Polda Metro Jaya mencatat sedikitnya ada 80 kasus begal yang terjadi sepanjang Januari 2015 dan tersebar di Jakarta dan kota penyangganya, seperti Bogor, Depok, Tangerang, dan Bekasi. Para begal itu tidak segan membunuh korban. Aksi para penjahat ini mengancam rasa aman masyarakat. Melihat aksi sadis para begal, pada akhir Januari Kepala Polda Metro Jaya Irjen Unggung Cahyono sudah meminta polisi menindak tegas penjahat dan membentuk tim khusus pemburu begal. Bukannya berkurang, aksi begal sampai kemarin terus terjadi.

Maraknya aksi begal dan ketidakhadiran aparat untuk menjamin rasa aman dan ketertiban membuat massa bertindak sendiri. Massa membakar penjahat sepeda motor di Tangerang pada Selasa lalu. Selang sehari kemudian, massa menghakimi dua perampok yang tepergok membobol sebuah minimarket.

Sebelum itu, muncul pesan berantai yang menyebutkan lokasi rawan aksi begal di Jakarta dan kota di sekitarnya. Pesan berantai itu telah memicu keresahan masyarakat. Ketika negara dan aparat keamanan tidak hadir pada aksi kejahatan yang dilihat massa, massa pun bertindak sendiri menghakimi pelaku kejahatan tersebut.

Menurut pakar psikologi forensik Universitas Indonesia, Reza Indragiri, tindakan main hakim sendiri muncul karena masyarakat memersepsikan adanya kevakuman hukum. Hiruk-pikuk politik terkait pencalonan Kepala Kepolisian Negara RI ikut memengaruhi persepsi masyarakat akan kevakuman hukum tersebut.

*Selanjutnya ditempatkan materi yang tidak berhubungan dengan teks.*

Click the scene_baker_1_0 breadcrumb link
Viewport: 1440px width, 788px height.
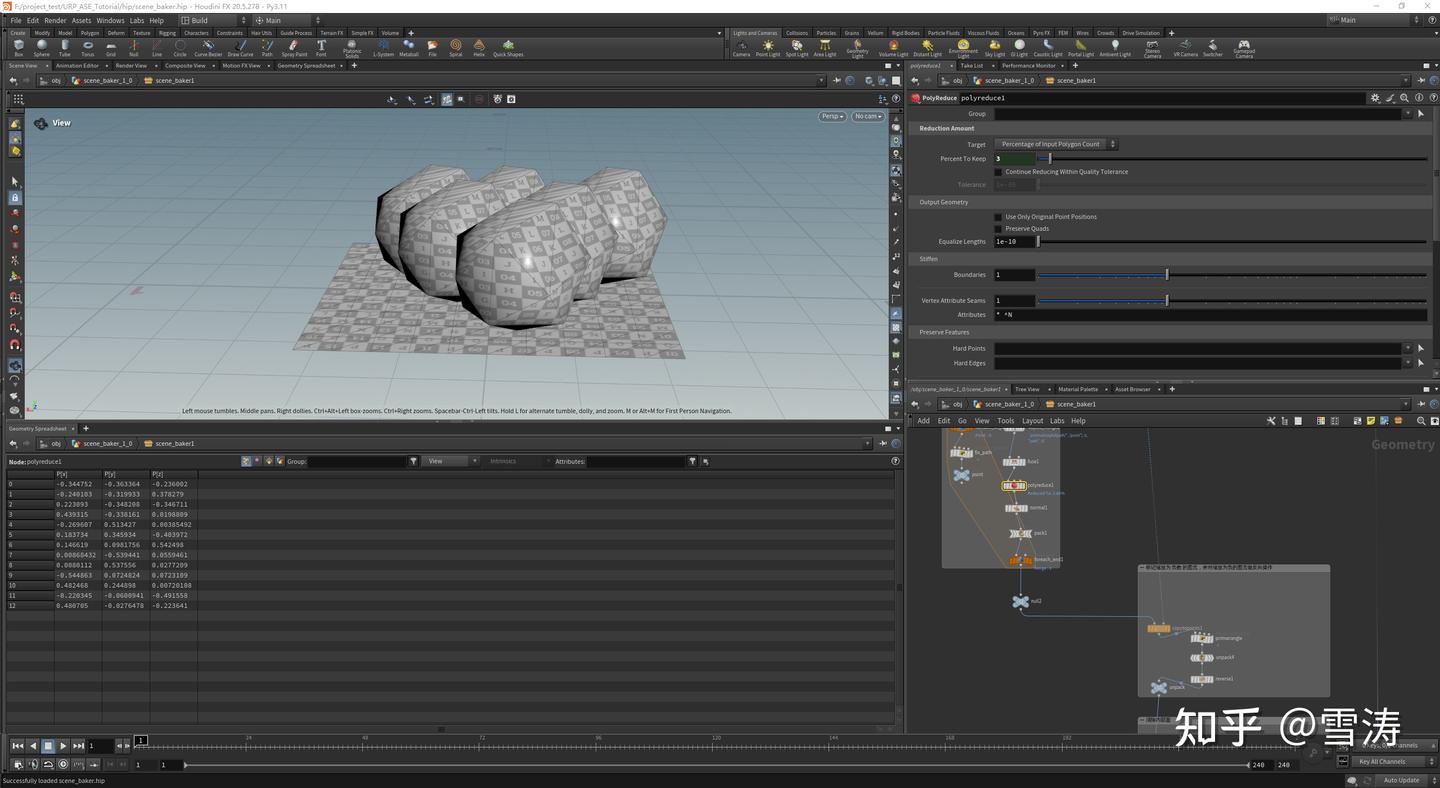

Belum lagi hasil survei internasional, The Economist Intelligence Unit, yang dirilis akhir Januari lalu menyebutkan Jakarta sebagai kota paling tidak aman. Memang, tidak mungkin suatu kota terbebas sama sekali dari kriminalitas, begitu pun dengan Jakarta sebagai ibu kota negara yang serba kontradiktif.

Jumlah dan mobilitas penduduk yang tinggi dan daya dukung yang jauh dari memadai membuat Jakarta dan kota di sekitarnya berpotensi menghadapi persoalan serius. Dengan jumlah aparat keamanan yang juga belum memadai, hal itu membuat Jakarta dan kota di sekitarnya juga rawan tindak kejahatan.

Untuk menciptakan rasa aman dan ketertiban masyarakat, memang tidak bisa semata ditumpukan kepada polisi. Namun, polisi sebagai alat negara yang ditugaskan hanya untuk itu dengan segala kewenangannya tidak boleh menganggap soal ini sebagai hal biasa. Negara harus bisa menjamin rasa aman masyarakat yang juga merupakan hak asasi manusia.

Langkah konkret Polda Metro Jaya mengawal dan men- jamin ketertiban serta keamanan kota Jakarta ditunggu. Jika persoalan ini dibiarkan berlarut, bukan tidak mungkin akan memicu permasalahan yang lebih kompleks.